На основании собранных доказательств я составил проект постановления о привлечении задержанного водителя в качестве обвиняемого и обвинительное заключение, чтобы ехать в Прилуки, предъявлять обвинение и дальше передавать дело в военный трибунал. Подготовленные проекты процессуальных документов вместе с материалами дела я передал Военному прокурору.

Через некоторое время, мне по внутренней связи звонит Николай Михайлович: «Юрий Петрович! Зайдите ко мне». Захожу. Прокурор мне говорит: «Представленное Вами обвинительное заключение я утвердить не могу. Постановление о привлечении в качестве обвиняемого Вы, конечно, подписать можете, а вот обвинительное заключение я не утверждаю!». Я оторопел.

- «Почему?! Все же ясно!»

- «А вот Вы сами все написали».

И зачитывает мне: характер обочины – скользкая, угол – примерно 30 градусов.

- «Можете Вы исключить, что погибший в момент прохождения мимо него ЗИЛа не поскользнулся на обочине и не упал на автомобиль?»

Я, еще в запале как гончая, которая бежит за зайцем, и как молодой следователь, который раскрыл преступление, и готов передать дело в суд, попытался что-то возразить Николаю Михайловичу, но он мне сказал:

- «Посудите сами: следа удара на бампере спереди нет, есть след удара на боковой части; обочина скользкая, угол уклона – 30 градусов. Исключается возможность падения погибшего по его неосторожности? Нет. Есть сомнения в виновности подозреваемого? Есть. А у нас все сомнения в отношении подозреваемого трактуются в его пользу. Так и суд решит, когда будет его оправдывать. Поэтому готовьте, Юрий Петрович, постановление о прекращении уголовного дела. Лучше уж мы его прекратим за отсутствием состава, чем трибунал за недоказанностью».

Я еще немного потопорщился, но Николай Михайлович сказал мне:

- «Как хотите, но я Ваше обвинительное заключение утверждать не стану. Ежели желаете, то можете обжаловать мои действия вышестоящему Прокурору».

Ну этого я себе даже и в страшном сне не мог себе представить – писать кляузу на моего начальника, с которым у меня были очень хорошие отношения, да и сказано это было с улыбкой. Чтобы меня совсем успокоить Николай Михайлович предложил позвать Старшего следователя – Александра Сергеевича, послушать что он скажет.

Пришел Александр Сергеевич, Николай Михайлович рассказал ему вкратце о деле, и спросил, какие у него есть мысли. Александр Сергеевич подумал-подумал, и говорит, что повезло этому горе-водителю, дело неоднозначное и через суд оно не пройдет, даже если бы мы закрыли глаза на сомнительные обстоятельства, и согласился с мнением Военного прокурора, что дело надо прекращать.
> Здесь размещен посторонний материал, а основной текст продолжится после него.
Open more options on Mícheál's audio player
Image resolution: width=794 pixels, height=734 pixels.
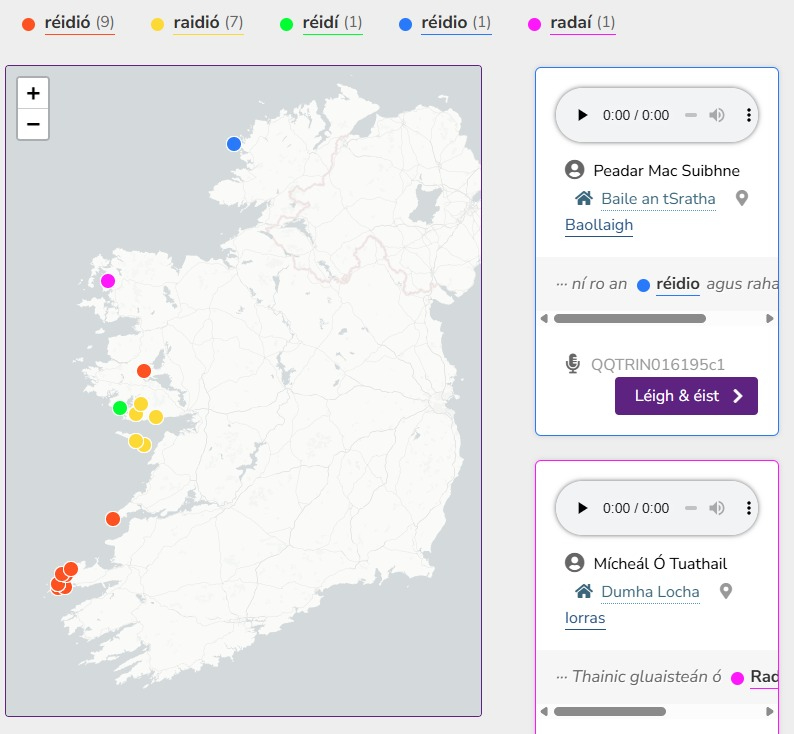pyautogui.click(x=748, y=508)
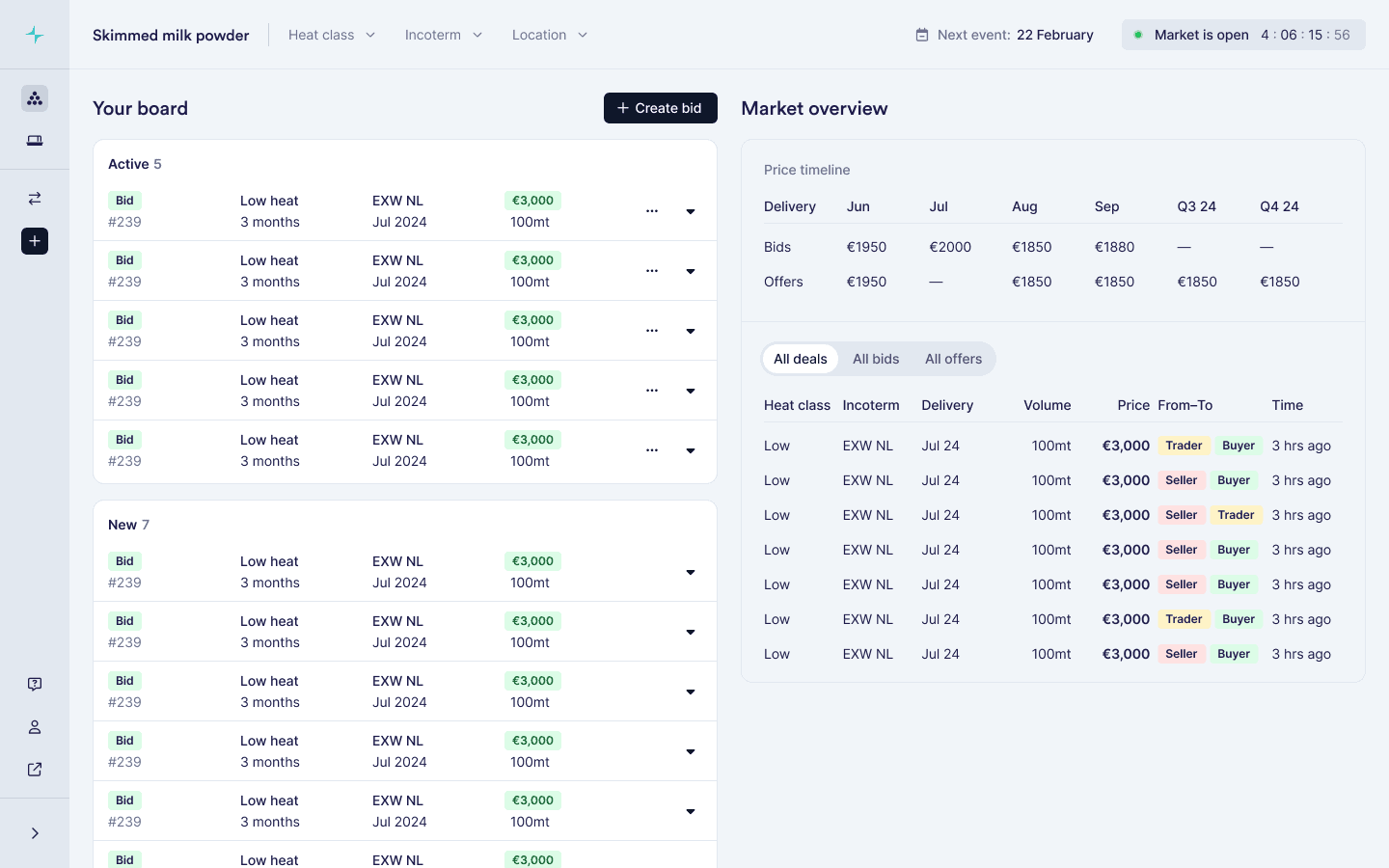Image resolution: width=1389 pixels, height=868 pixels.
Task: Select the All deals tab
Action: 801,359
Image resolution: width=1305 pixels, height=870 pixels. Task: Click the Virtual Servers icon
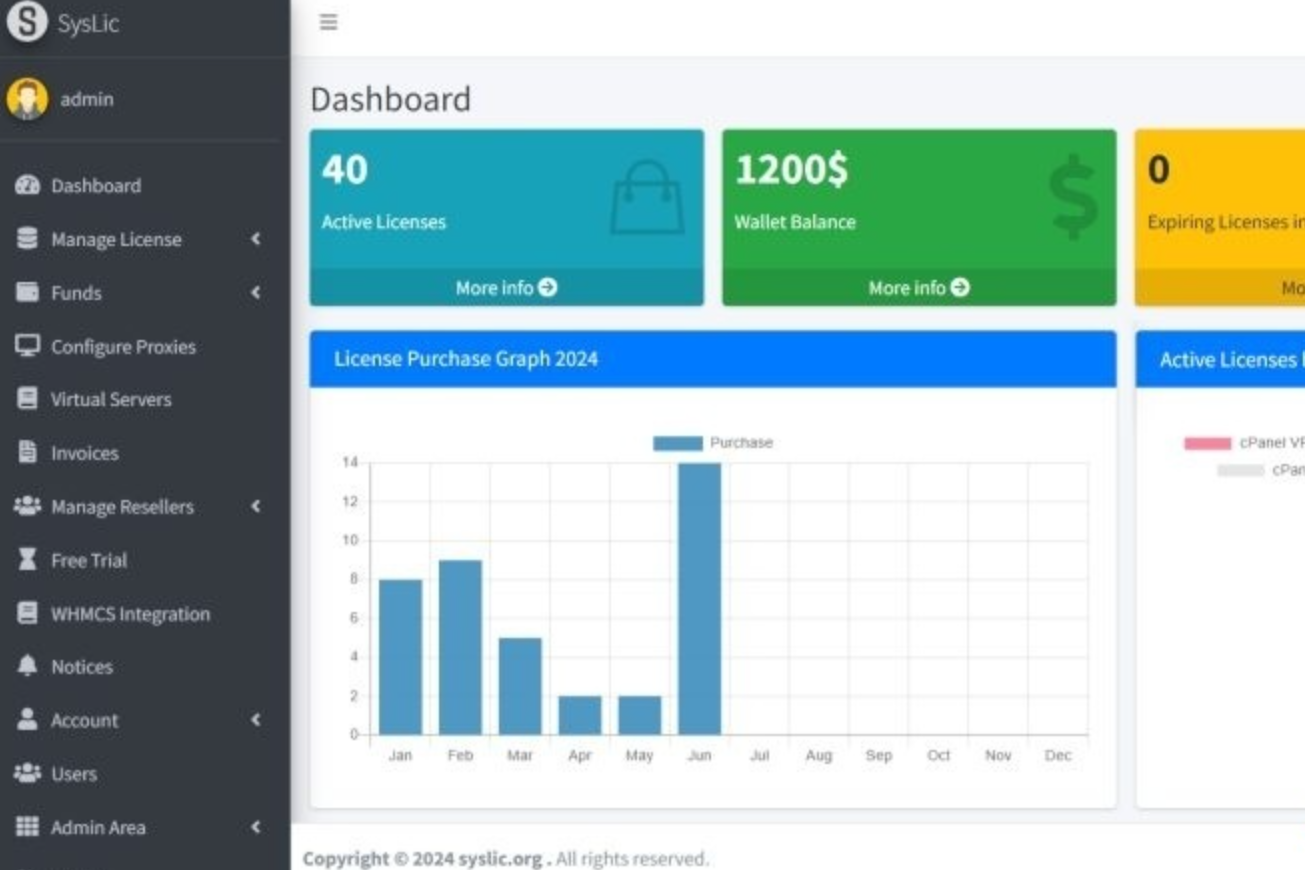(x=27, y=399)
Ну против мнения таких двух корифеев я уже возразить ничего не мог. Подготовил я постановление о прекращении уголовного дела, отправил по почте в Прилуки, а сам позвонил командиру части и сказал, чтобы отпускали задержанного водителя из-под ареста и принесли ему наши извинения. Командир обрадовался, что так все благополучно для него обернулось, поблагодарил меня за хорошую работу, но выпускать водителя из-под ареста не стал. Сказал, что основания для его помещения на гауптвахту были, поскольку он ездил на неисправной машине, хотя и знал об этом. Тут я сказал, ладно, разбирайтесь сами.

Вот так закончилось это необычное дело. Потом, когда я в следующий раз приезжал в Прилуки в этот авиационный гарнизон, то меня его командование чуть ли не на руках носило, считая меня лучшим следователем Военной прокуратуры Полтавского гарнизона, чей авторитет непререкаем. В этом я их переубеждать не стал. Было приятно, да и для дела полезно.